**What to work on**
Only the first line of the listing and the lines after it, up to and including the one containing "服务条款 (128, 1894)", should be retyped exactly.

BEGIN Records

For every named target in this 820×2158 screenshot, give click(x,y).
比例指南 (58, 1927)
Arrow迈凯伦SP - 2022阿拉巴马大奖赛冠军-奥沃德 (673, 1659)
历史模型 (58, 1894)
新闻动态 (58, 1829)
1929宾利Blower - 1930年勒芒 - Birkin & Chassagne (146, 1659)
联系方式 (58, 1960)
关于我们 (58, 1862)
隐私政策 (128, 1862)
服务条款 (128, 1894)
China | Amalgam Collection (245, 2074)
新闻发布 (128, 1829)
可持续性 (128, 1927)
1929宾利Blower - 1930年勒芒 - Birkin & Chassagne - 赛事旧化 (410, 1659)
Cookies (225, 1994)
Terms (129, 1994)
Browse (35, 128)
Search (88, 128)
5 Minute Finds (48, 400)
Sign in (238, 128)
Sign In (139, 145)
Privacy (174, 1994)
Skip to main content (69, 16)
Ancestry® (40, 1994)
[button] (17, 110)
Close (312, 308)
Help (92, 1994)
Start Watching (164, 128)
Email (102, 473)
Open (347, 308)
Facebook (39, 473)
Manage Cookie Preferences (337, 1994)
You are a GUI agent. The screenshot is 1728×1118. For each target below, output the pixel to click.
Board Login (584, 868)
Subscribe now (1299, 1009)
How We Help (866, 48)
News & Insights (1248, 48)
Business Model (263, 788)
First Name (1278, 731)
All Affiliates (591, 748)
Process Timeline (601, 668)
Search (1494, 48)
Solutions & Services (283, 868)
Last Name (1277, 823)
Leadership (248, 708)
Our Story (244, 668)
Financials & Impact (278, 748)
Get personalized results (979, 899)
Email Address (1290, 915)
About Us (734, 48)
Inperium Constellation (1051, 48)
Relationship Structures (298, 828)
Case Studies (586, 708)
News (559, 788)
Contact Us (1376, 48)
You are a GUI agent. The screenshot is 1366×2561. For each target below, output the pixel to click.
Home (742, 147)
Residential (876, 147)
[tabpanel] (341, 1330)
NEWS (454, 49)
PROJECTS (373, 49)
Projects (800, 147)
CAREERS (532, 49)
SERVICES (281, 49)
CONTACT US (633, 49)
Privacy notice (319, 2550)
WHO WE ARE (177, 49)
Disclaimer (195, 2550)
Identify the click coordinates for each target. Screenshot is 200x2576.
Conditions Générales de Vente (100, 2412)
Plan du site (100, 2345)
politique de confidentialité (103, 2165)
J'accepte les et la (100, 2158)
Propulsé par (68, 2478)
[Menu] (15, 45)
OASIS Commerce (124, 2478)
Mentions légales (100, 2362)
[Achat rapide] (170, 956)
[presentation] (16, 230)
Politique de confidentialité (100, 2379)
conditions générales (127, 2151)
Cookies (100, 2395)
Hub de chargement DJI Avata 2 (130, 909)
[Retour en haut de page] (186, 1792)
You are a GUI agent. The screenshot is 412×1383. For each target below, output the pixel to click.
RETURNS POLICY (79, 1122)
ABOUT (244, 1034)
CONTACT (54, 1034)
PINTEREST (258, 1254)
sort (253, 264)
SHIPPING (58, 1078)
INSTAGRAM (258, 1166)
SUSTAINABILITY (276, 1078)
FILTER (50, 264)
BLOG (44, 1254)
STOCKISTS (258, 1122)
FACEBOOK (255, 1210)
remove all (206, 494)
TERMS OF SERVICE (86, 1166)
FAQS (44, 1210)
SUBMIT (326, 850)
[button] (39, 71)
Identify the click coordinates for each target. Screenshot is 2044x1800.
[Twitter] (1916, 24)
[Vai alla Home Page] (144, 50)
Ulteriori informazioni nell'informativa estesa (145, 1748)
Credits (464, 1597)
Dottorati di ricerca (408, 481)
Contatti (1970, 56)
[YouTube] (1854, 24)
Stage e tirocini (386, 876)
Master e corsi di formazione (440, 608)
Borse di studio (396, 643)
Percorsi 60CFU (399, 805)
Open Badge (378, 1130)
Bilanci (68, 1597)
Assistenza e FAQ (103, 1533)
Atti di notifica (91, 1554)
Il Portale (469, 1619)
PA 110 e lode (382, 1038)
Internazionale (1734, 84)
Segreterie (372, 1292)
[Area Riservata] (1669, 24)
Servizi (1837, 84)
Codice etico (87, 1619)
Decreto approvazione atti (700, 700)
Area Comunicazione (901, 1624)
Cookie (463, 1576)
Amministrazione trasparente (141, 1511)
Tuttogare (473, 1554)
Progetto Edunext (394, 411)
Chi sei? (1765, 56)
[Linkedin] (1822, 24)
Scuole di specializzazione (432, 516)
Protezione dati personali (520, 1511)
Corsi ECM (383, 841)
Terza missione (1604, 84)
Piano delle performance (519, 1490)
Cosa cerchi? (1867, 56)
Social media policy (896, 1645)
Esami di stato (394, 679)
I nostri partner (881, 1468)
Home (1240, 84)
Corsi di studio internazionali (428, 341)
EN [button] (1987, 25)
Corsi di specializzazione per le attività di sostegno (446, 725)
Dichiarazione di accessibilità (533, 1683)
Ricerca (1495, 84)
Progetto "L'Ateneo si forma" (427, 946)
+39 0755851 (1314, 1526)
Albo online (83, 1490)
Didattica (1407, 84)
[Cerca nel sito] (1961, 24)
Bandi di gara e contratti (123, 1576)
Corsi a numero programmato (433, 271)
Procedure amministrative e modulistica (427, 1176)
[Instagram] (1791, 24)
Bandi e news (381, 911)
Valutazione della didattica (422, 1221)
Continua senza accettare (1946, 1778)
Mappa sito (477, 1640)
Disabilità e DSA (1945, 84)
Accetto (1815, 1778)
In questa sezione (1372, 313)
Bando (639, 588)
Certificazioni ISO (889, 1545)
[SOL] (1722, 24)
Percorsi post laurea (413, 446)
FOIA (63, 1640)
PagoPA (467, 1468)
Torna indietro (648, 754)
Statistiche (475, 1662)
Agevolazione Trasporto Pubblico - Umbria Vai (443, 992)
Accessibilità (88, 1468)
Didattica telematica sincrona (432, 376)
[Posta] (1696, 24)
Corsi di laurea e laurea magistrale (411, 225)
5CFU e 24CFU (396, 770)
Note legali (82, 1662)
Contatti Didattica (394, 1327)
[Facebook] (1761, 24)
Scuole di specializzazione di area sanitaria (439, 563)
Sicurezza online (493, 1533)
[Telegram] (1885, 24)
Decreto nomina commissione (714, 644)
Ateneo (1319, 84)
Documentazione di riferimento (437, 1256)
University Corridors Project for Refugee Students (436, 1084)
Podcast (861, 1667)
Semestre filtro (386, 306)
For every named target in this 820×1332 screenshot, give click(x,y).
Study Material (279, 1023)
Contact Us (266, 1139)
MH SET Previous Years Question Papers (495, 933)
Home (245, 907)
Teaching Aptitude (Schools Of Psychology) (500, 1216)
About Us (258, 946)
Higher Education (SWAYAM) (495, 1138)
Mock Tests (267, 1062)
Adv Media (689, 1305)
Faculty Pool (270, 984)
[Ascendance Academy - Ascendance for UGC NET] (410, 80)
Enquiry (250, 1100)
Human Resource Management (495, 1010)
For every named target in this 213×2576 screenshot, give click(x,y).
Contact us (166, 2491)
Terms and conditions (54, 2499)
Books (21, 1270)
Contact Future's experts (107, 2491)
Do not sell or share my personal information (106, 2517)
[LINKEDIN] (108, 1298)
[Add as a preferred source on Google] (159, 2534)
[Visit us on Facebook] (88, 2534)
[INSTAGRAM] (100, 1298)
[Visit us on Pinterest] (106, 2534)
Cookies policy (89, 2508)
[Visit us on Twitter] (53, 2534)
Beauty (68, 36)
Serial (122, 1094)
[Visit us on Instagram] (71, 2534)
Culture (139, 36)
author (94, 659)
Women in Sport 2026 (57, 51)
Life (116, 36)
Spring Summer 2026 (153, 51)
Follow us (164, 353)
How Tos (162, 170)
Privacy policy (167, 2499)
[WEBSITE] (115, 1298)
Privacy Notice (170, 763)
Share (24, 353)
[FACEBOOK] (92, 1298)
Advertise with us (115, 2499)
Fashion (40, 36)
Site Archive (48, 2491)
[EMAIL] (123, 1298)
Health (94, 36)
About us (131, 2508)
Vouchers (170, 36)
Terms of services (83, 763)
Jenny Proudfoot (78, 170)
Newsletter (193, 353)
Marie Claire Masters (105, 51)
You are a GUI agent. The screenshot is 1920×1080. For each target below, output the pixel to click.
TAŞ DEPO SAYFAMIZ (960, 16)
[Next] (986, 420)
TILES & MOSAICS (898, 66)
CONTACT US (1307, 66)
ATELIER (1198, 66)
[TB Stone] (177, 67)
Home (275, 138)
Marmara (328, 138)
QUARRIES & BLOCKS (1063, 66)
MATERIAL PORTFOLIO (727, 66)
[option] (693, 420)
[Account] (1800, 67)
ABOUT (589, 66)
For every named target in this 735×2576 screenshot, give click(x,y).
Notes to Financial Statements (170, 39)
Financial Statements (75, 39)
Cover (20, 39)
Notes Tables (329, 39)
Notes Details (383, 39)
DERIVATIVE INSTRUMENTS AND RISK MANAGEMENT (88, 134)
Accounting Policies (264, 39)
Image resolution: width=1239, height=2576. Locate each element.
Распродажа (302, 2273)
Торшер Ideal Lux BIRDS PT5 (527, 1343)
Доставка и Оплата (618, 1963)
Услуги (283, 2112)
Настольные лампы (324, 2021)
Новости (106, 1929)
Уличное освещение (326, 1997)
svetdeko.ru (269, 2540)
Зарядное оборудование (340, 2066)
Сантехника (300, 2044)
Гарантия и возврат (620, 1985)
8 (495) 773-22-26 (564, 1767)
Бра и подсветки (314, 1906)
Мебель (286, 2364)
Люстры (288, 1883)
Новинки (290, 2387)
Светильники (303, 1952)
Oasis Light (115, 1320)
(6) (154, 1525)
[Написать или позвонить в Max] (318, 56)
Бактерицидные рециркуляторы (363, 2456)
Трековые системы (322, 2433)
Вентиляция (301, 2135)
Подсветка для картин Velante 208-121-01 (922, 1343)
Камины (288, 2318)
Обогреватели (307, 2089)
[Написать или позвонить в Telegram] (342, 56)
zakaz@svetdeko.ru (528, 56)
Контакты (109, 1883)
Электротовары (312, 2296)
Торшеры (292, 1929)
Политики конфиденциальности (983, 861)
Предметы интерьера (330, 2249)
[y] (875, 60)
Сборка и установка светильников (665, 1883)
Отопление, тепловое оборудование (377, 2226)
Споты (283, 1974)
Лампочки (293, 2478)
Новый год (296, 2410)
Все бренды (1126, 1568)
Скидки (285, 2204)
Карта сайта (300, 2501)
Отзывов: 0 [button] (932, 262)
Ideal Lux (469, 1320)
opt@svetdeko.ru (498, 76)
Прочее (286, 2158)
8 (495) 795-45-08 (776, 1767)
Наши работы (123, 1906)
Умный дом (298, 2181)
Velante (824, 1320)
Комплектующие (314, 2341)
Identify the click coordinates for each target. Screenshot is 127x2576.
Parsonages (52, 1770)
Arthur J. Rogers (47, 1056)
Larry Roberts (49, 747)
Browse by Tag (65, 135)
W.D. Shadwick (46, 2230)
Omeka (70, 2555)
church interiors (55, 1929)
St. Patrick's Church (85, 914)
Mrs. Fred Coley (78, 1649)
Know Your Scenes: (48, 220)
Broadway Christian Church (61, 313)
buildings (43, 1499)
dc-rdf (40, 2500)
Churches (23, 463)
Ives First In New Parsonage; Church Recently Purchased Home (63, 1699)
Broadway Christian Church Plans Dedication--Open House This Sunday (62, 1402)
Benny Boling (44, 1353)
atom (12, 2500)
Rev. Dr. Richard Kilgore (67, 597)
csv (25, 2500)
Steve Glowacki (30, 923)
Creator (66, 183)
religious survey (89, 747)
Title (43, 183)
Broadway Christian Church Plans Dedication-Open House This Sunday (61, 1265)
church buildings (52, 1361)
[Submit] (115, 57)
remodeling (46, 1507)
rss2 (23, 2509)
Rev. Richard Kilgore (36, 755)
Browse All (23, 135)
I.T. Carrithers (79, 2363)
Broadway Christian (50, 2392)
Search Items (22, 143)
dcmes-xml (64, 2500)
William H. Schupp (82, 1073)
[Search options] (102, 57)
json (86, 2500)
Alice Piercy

END Records

**Result of the exercise**
For every named target in this 820×2158 screenshot, give click(x,y).
比例指南 (58, 1927)
Arrow迈凯伦SP - 2022阿拉巴马大奖赛冠军-奥沃德 (673, 1659)
历史模型 (58, 1894)
新闻动态 (58, 1829)
1929宾利Blower - 1930年勒芒 - Birkin & Chassagne (146, 1659)
联系方式 (58, 1960)
关于我们 (58, 1862)
隐私政策 (128, 1862)
服务条款 (128, 1894)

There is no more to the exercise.